On Tue, Jun 27, 2023 at 11:17 AM Parav Pandit <[email protected]> wrote:
>
>
>
> > From: Jason Wang <[email protected]>
> > Sent: Monday, June 26, 2023 10:38 PM
>
> > > >
> > > Because there is no point of failing it later when actual rw occurs.
> >
> > Even with admin virtqueue, the hypervisor should be ready for any admin
> > command failures somehow.
> >
> Yes, device failures can happen regardless.
>
> > And with modern devices, the reset is not a must, the hypervisor can just
> > read
> > device_features to check if _MAC/_HDR is there.
>
> >
> I read the spec differently as,
> The driver MUST follow this sequence to initialize a device:
> 1. Reset the device.
It's not the initialization, it's a probing of supported features.
>
> > And what's more important,
> > the hypervisor can know if the feature negotiation succeeds or not. With
> > legacy, there's no such way.
> Again, we are not fixing the legacy here.
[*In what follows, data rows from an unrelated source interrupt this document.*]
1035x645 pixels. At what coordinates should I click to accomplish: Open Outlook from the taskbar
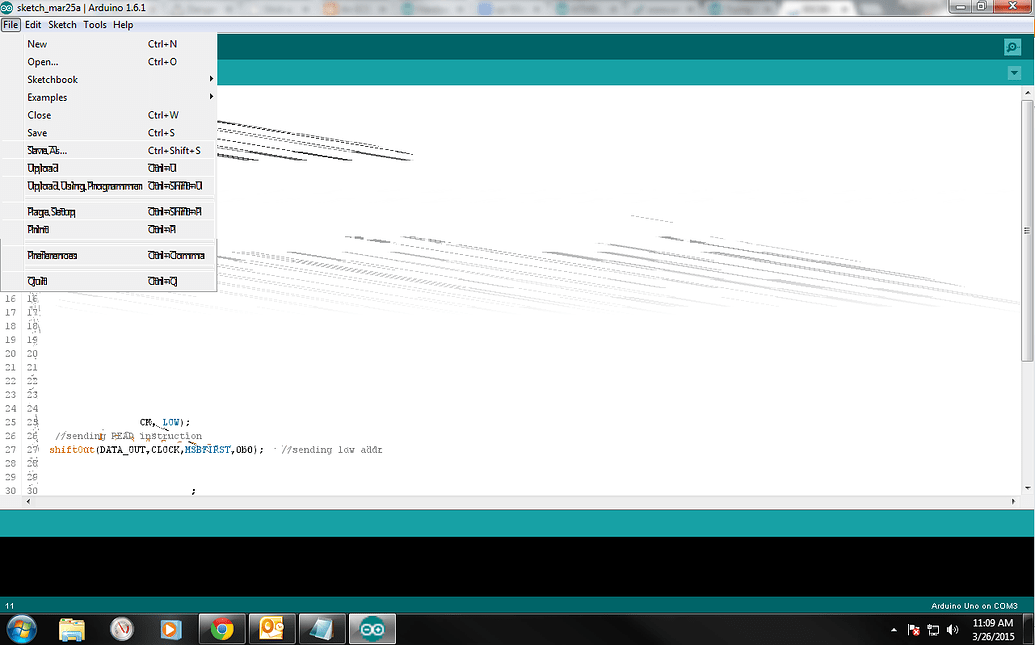click(271, 629)
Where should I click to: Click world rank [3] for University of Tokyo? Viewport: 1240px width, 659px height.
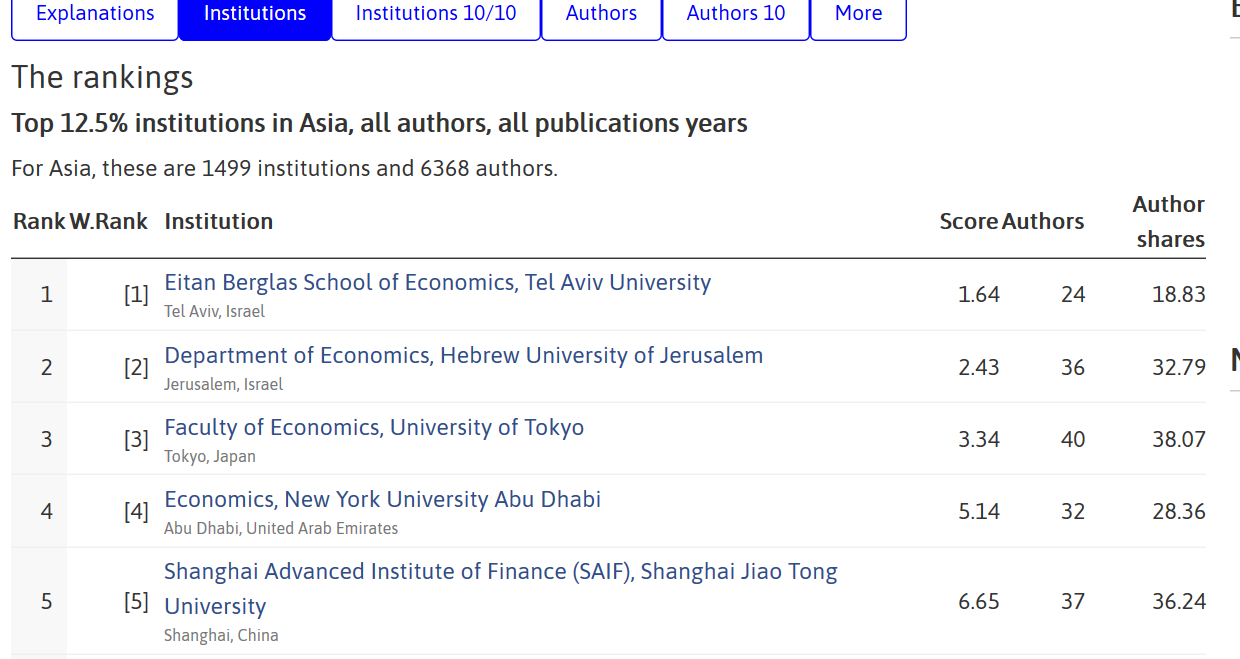(136, 439)
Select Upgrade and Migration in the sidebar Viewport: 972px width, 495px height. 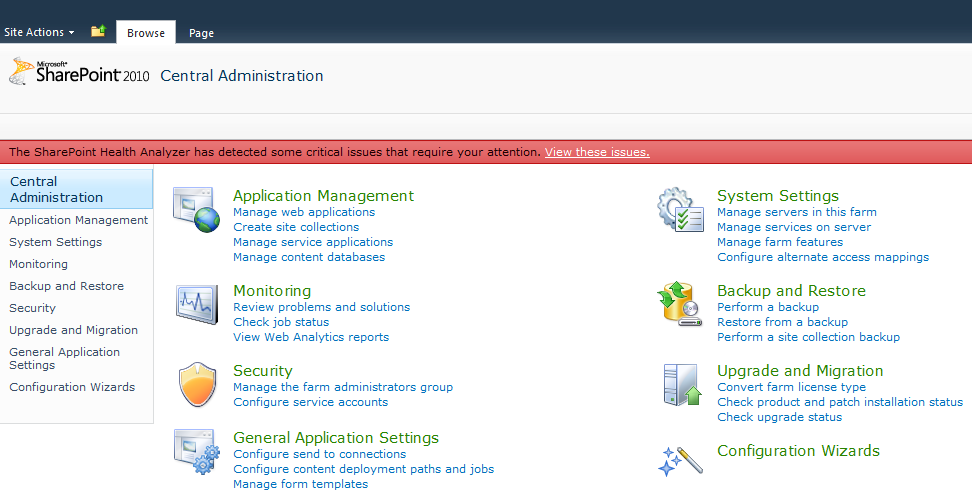pos(74,330)
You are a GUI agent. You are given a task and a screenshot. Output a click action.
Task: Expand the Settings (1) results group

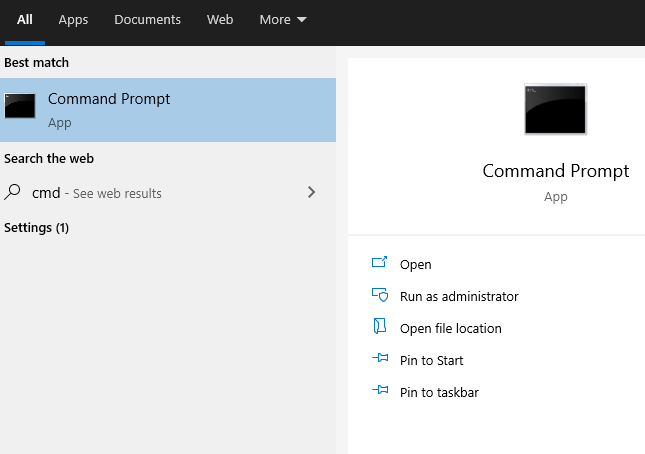point(37,228)
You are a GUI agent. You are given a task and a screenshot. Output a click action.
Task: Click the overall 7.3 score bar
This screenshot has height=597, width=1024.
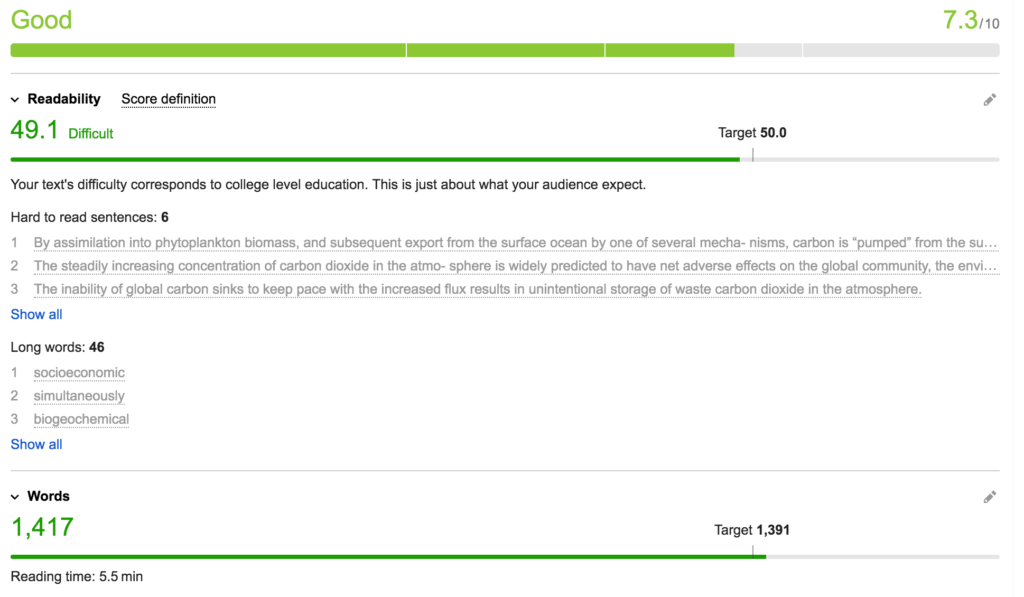pyautogui.click(x=505, y=50)
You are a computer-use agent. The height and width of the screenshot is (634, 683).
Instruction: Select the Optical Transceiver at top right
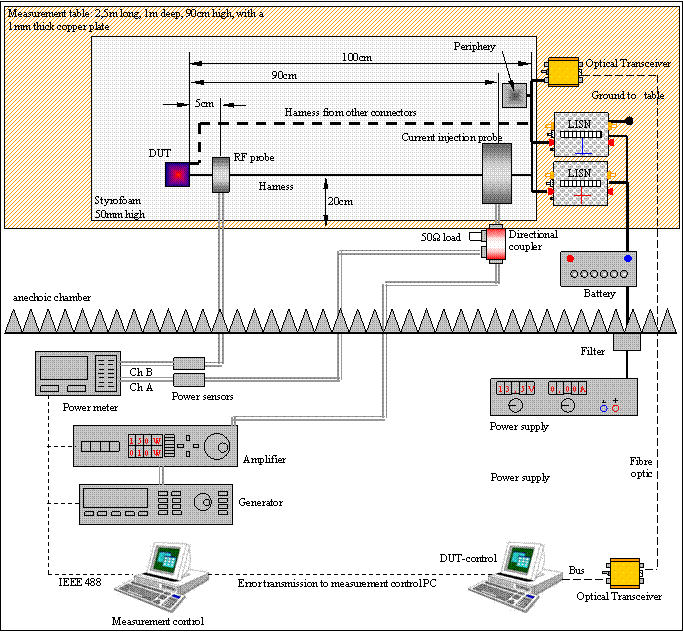(x=566, y=71)
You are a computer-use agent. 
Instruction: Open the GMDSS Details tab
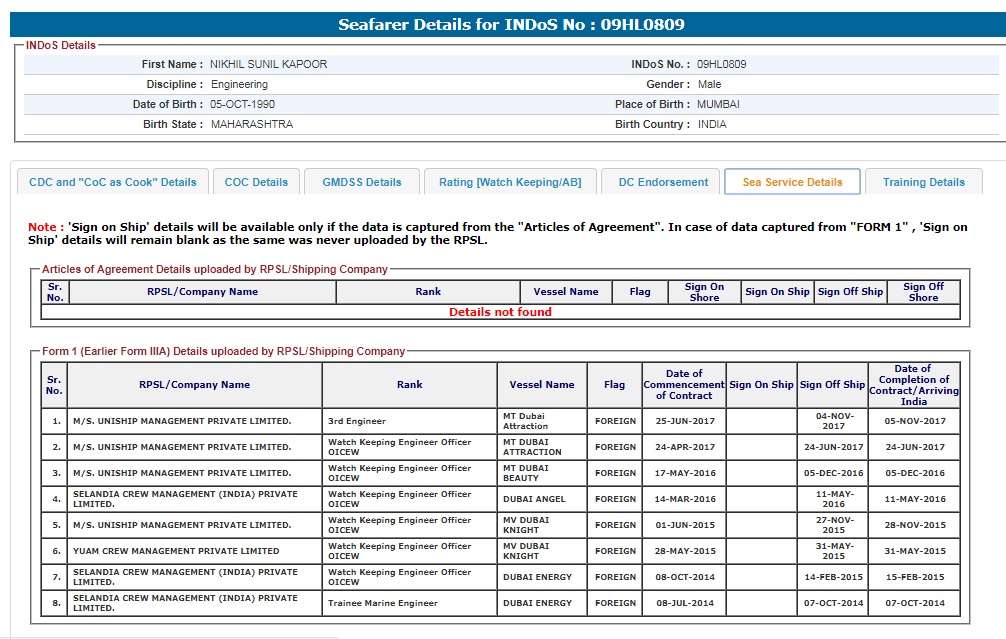[x=361, y=182]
I mean, it's not worse than failing silently in the legacy case so we
don't need to care.
>
> > >
> > > > > 1. reset the device
> > > > > 2. set ACK and DRIVER bit
> > > > > 3. read features and make sure _MAC, _HDR are supported.
> > > >
> > > > Similar step is required even for AQ since the hypervisor needs to
> > > > know if legacy commands are supported there.
> > > >
> > > No. similar steps are not required on AQ because AQ support discovery is
> > done once per owner device. Not for each member device.
> >
> > This seems a topic beyond legacy. If both modern and transitional devices
> > are
> > supported, a per device probing or provisioning is still required. And if
> > provisioning is supported, there's no need to probe MAC/HDR.
> >
> That is possible to rely on the AQ.
> > >
> > > > > 4. if not abort.
> > > > > 5. reset the device 2nd time so that guest can have right view of
> > > > > things.
> > > > >
> > > > > On guest access of legacy area:
> > > > > 6. reset the device
> > > > > 7. set ACK and DRIVER bit on guest request 8. read features and
> > > > > make sure _MAC, _HDR are offered
> > > > > 8.1 Hope for the best that on two completely unrelated device
> > > > > reset on #1
> > > > and #6, the device offers exact same feature bits.
> > > >
> > > > Explained and discussed in another thread, this is a hard
> > > > requirement otherwise a lot of things would break.
> > > >
> > > That limitation is for the past or current.
> >
> > You need at least a new feature bit.
> >
> Not needed, current mechanism is just fine as there is member device driver
> to owner communication.
>
> > > As we move forward there is no need to continue with such limitation.
> > > There may be more work needed to overcome that limitation, but we don’t
> > want to build on top of that limitation.
> >
> > Let's open a dedicated thread for this if necessary.
> >
> Ok. We don’t want to have that assumption and build interface.
>
> > >
> > > > > And mention this in the spec 1.x for rest of the future.
> > > > >
> > > > > We shouldn't be adding such a limitation to the spec.
> > > > > We have seen this with mlx5 device where 5 years ago one thought
> > > > > this
> > > > cannot happen.
> > > > > And now with modern use case now features changes across two
> > > > > resets for
> > > > mlx5 device.
> > > > > Baking such limitation in current spec for past 1.x is sub-optimal.
> > > > >
> > > > > ok, so to avoid baking such reset flow nasty things in spec, lets
> > > > > avoid flow of
> > > > #1 to #5 in hypervisor.
> > > > > So, provision the device to support these new feature bits via AQ.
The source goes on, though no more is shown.